K7AAY, Telecom System Admin.
Portland, OR

 

Commencement

Dear Editor:

Your article on the hard decision of what kind of graduation ceremony speaker to invite is an old one [“Commencement Conundrum,” May, 12]. As graduating seniors in the PSU class of 1970, just a couple of weeks before graduation, we endured a violent confrontation in the Park Blocks in front of Smith Center between students protesting the Vietnam war and the Portland Police. Two dozen students were hospitalized and the war in Southeast Asia would continue for another five years.

The main speaker for our graduation, held at the Memorial Coliseum, was the humor columnist Art Buchwald. Normally he would have been a fine person to address the PSU graduating class, as he had a wonderful wit and made great comments on events of the era, large and small. But for the class of 1970 a much more serious speaker was needed to cry out for a generation of college students who had gone through the Vietnam war since they were high school students, as well as the assassinations of major political leaders, race riots resulting in death and destruction in every major U.S. city, violence on hundreds of U.S. college campuses, and a generation gap which had bitterly split the country’s youth from its parent’s generation.

After a long and serious round of negotiations with PSU’s administration a graduating senior was allowed to make an impassioned speech, just before Buchwald spoke, addressing the issues so many millions of U.S. college students had struggled and fought for during the late 1960s. The speech was forceful, yet respectful of the occasion and in the end it was received well by the audience.

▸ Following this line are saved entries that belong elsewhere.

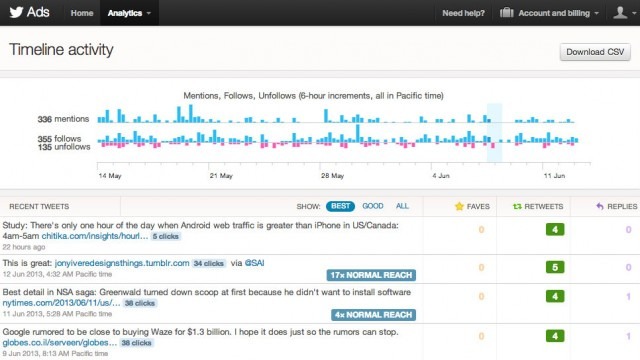Screen dimensions: 640x360
Task: Expand the dropdown arrow beside user avatar
Action: [634, 13]
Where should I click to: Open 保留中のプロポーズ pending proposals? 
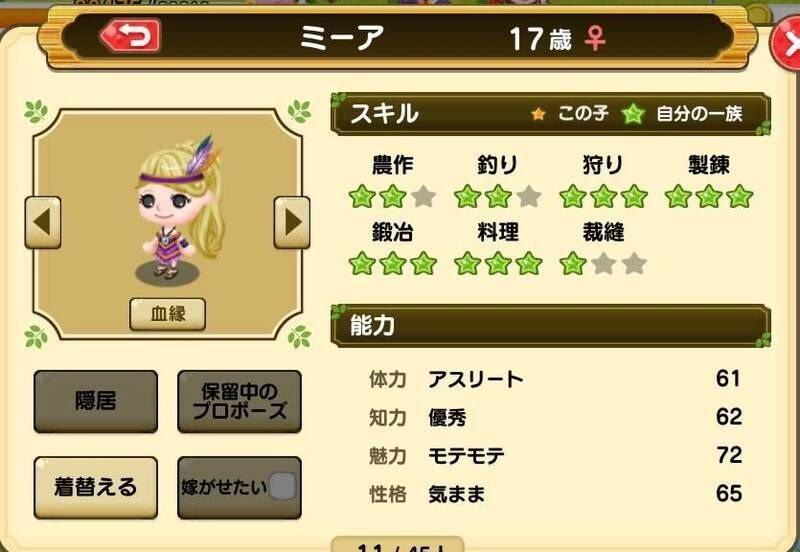[239, 402]
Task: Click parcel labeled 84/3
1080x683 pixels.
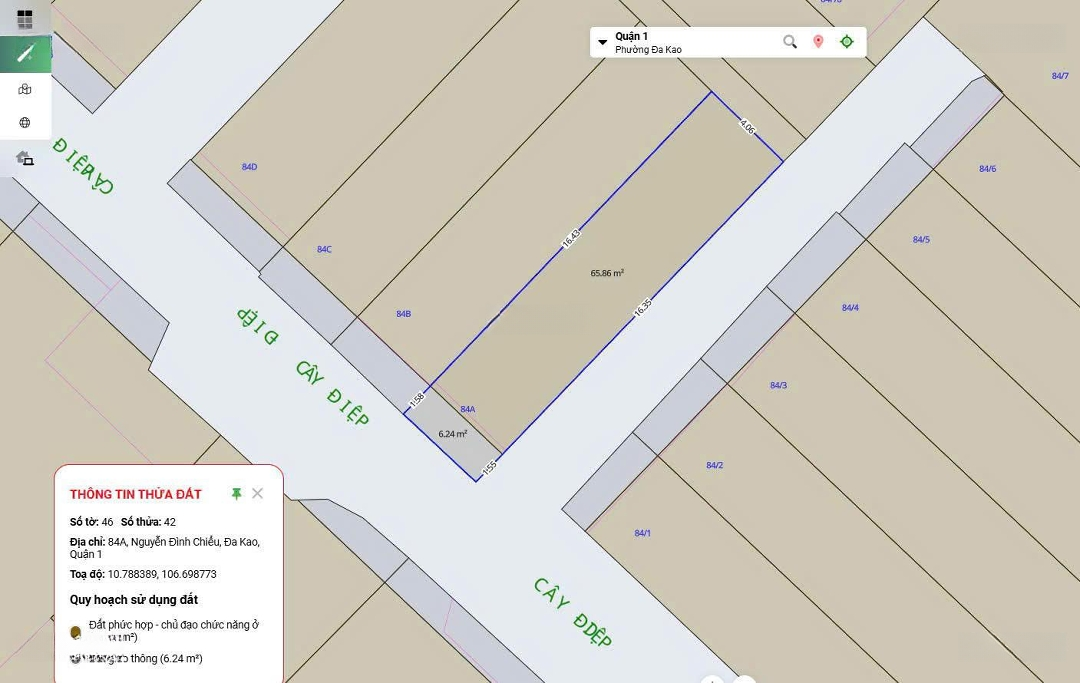Action: click(778, 385)
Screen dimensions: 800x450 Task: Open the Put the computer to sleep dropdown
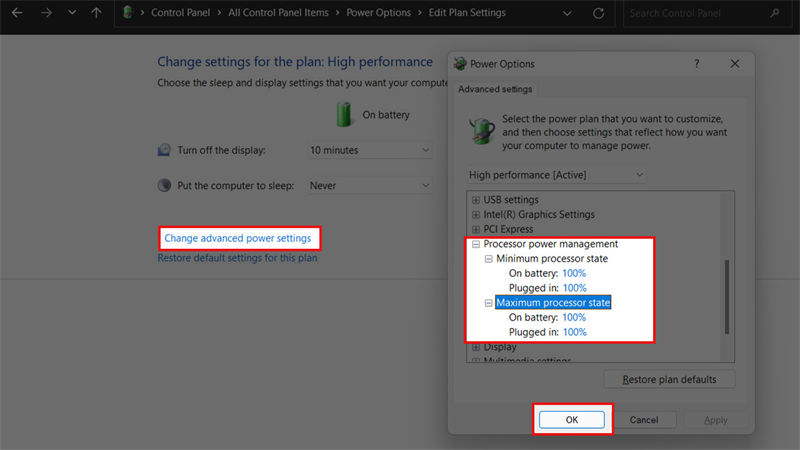(x=369, y=186)
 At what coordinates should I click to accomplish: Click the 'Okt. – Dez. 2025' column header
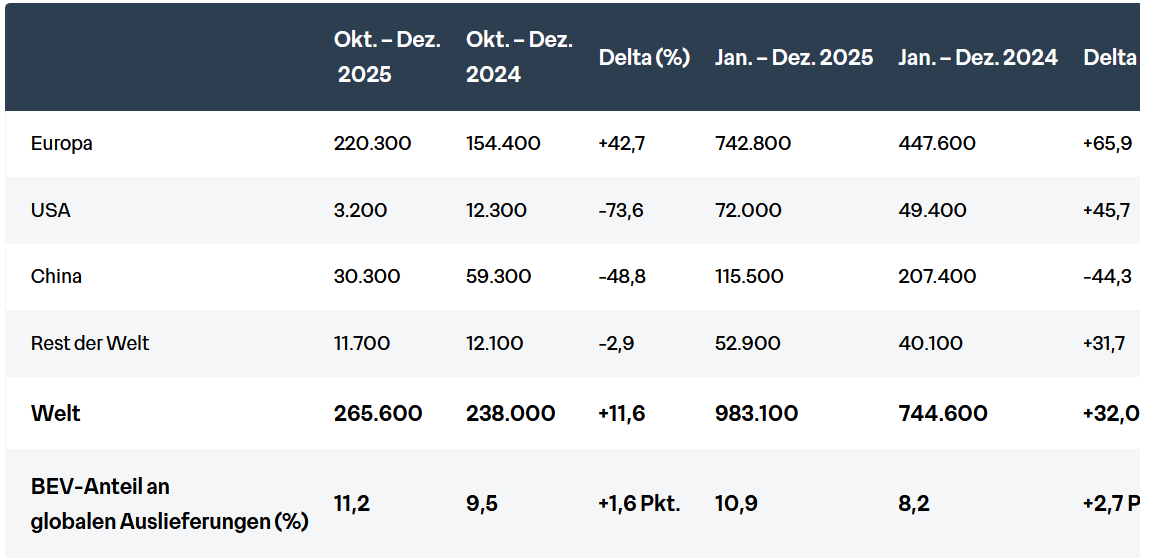[387, 57]
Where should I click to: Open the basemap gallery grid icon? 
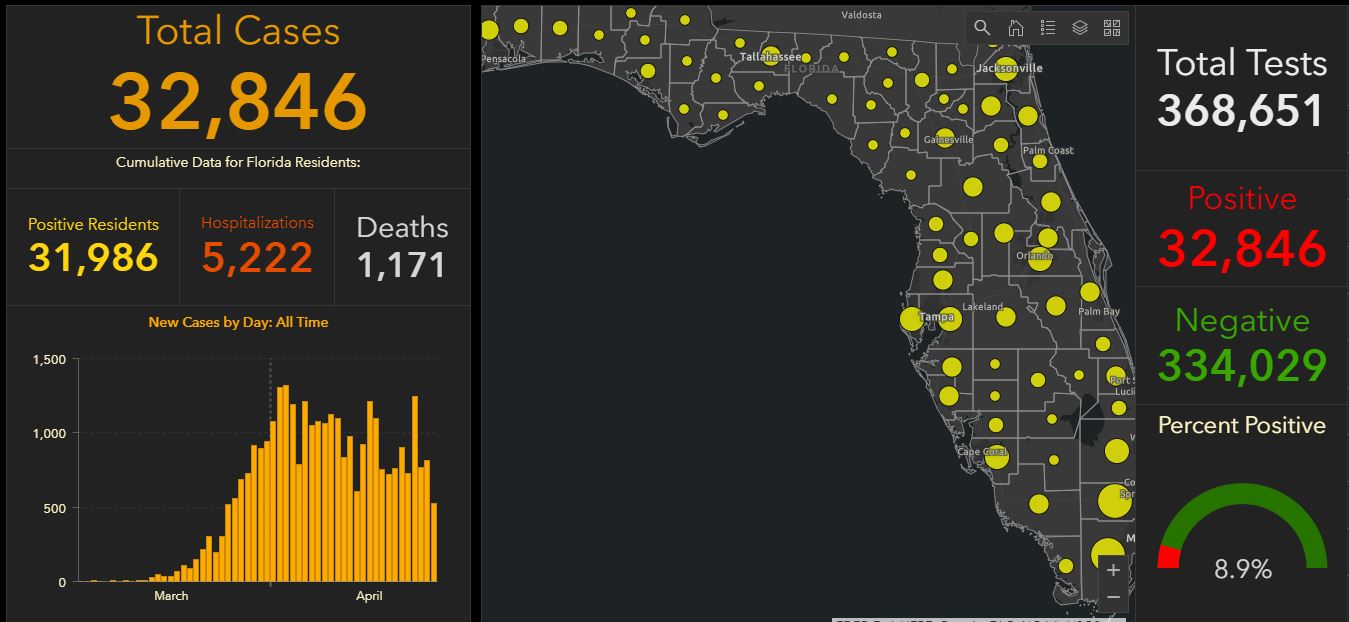(1111, 28)
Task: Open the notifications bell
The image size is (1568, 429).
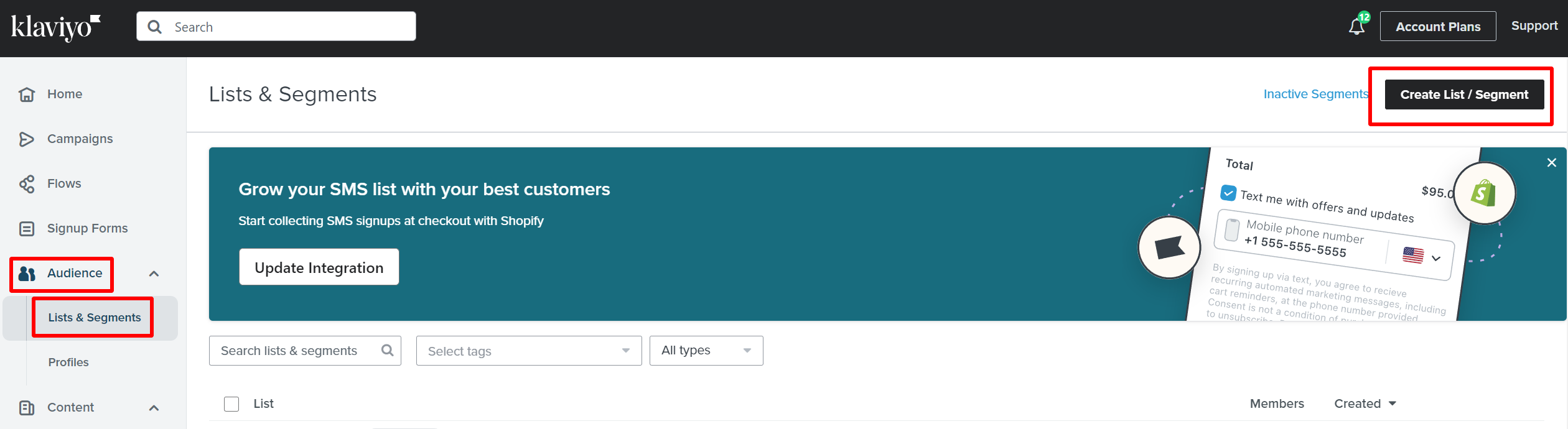Action: [1356, 27]
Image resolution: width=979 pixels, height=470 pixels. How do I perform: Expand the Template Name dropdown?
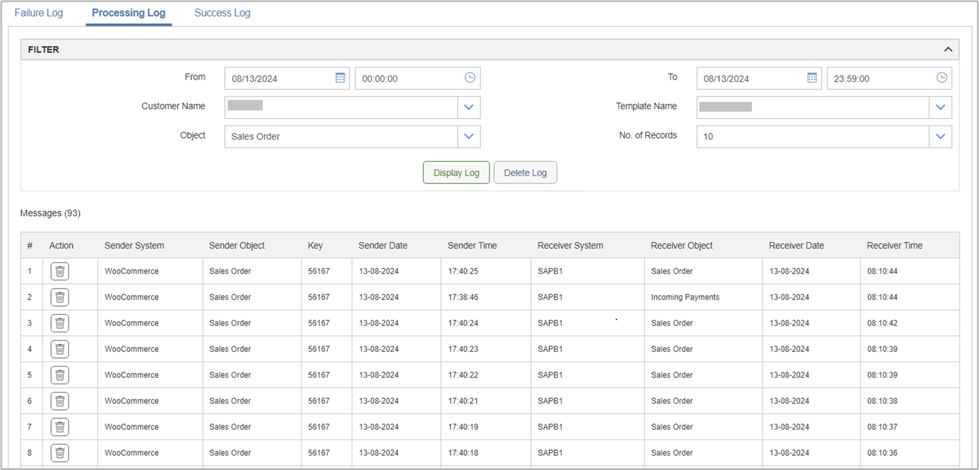point(940,107)
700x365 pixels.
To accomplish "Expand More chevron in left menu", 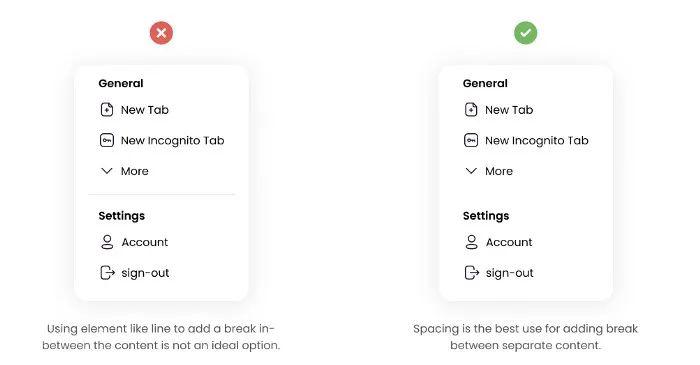I will pos(107,171).
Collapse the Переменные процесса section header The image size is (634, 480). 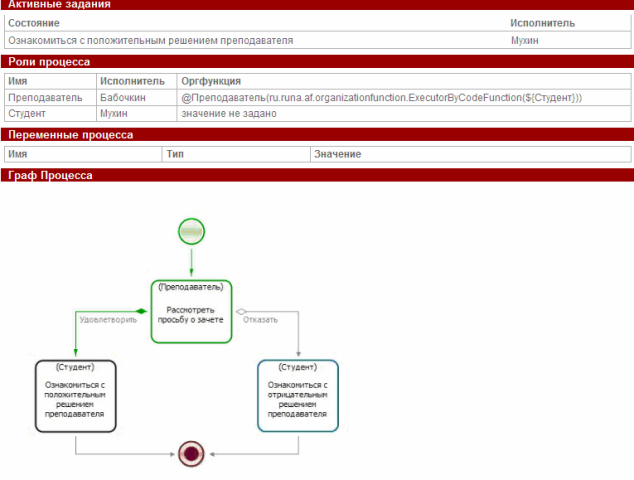click(x=70, y=134)
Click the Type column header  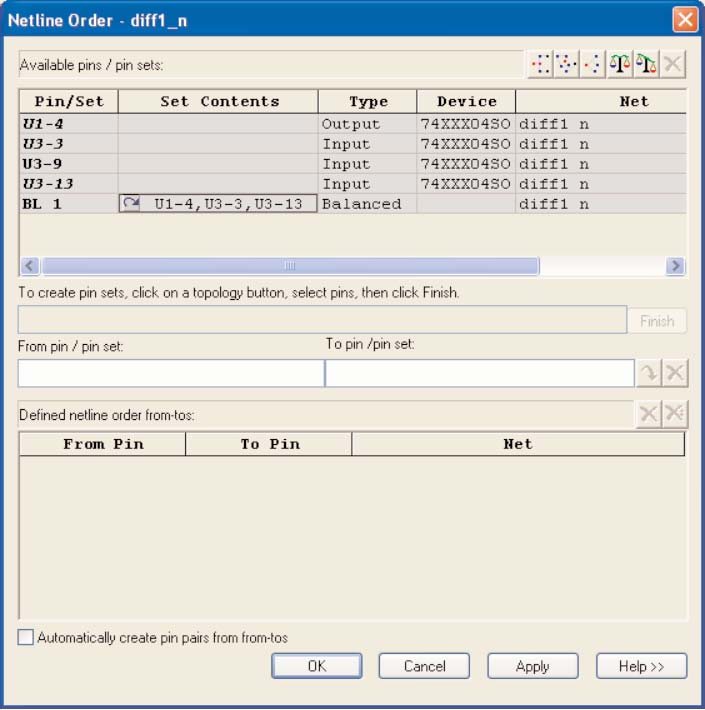[x=367, y=101]
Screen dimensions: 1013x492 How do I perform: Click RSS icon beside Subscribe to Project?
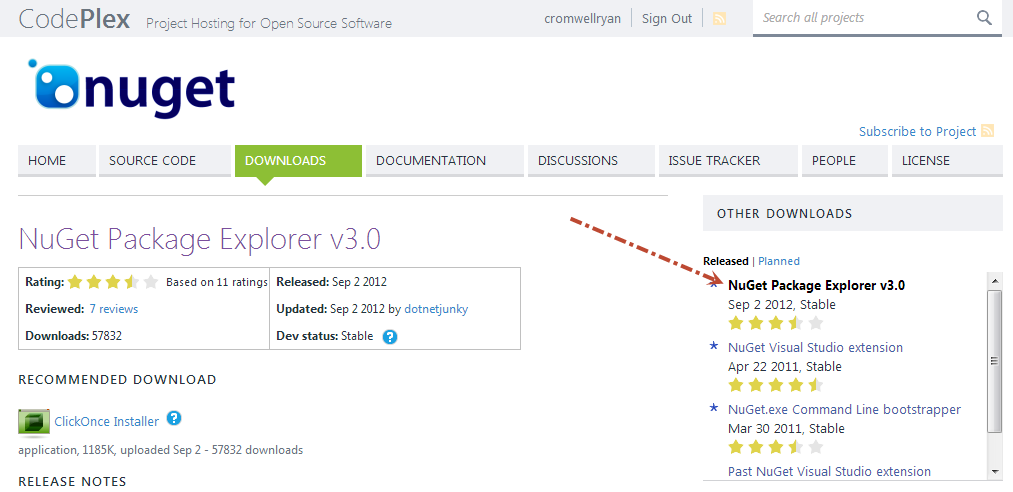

Young college graduates should celebrate with their families and friends the great achievement of having successfully completed their higher education, but they should also realize that they are entering a hard world with great problems, many of which will not be solved even in the long years they have ahead of them.

A few words on what is going to be needed from them during their lives is not only proper, but highly necessary.

Sincerely,
Deborah White
Long Beach, CA

 

It appears to me that some people are trying to gain political leverage and garner publicity for illegal immigration by opposing one of Oregon’s most respected Congressmen, Peter DeFazio, as a speaker at Commencement. Representative DeFazio represents the wishes of the people who voted him into office, unlike Senator McCain who refuses to represent the constituents who elected him, but I’m sure those opposing DeFazio wouldn’t say a word if the speaker was McCain. DeFazio was one of only 16 Congressmen who voted against a take-over bill of our news media to "big business." He has always stood firmly for the protection of our citizens and this nation. Any speaker will have some who disagree with him about something, from the President to the Pope to Jesus. I see any protest as just another underhanded ploy to gain publicity for a "cause" by people who will use any means for their agenda, including Commencement. Commencement should not be hi-jacked for those reasons.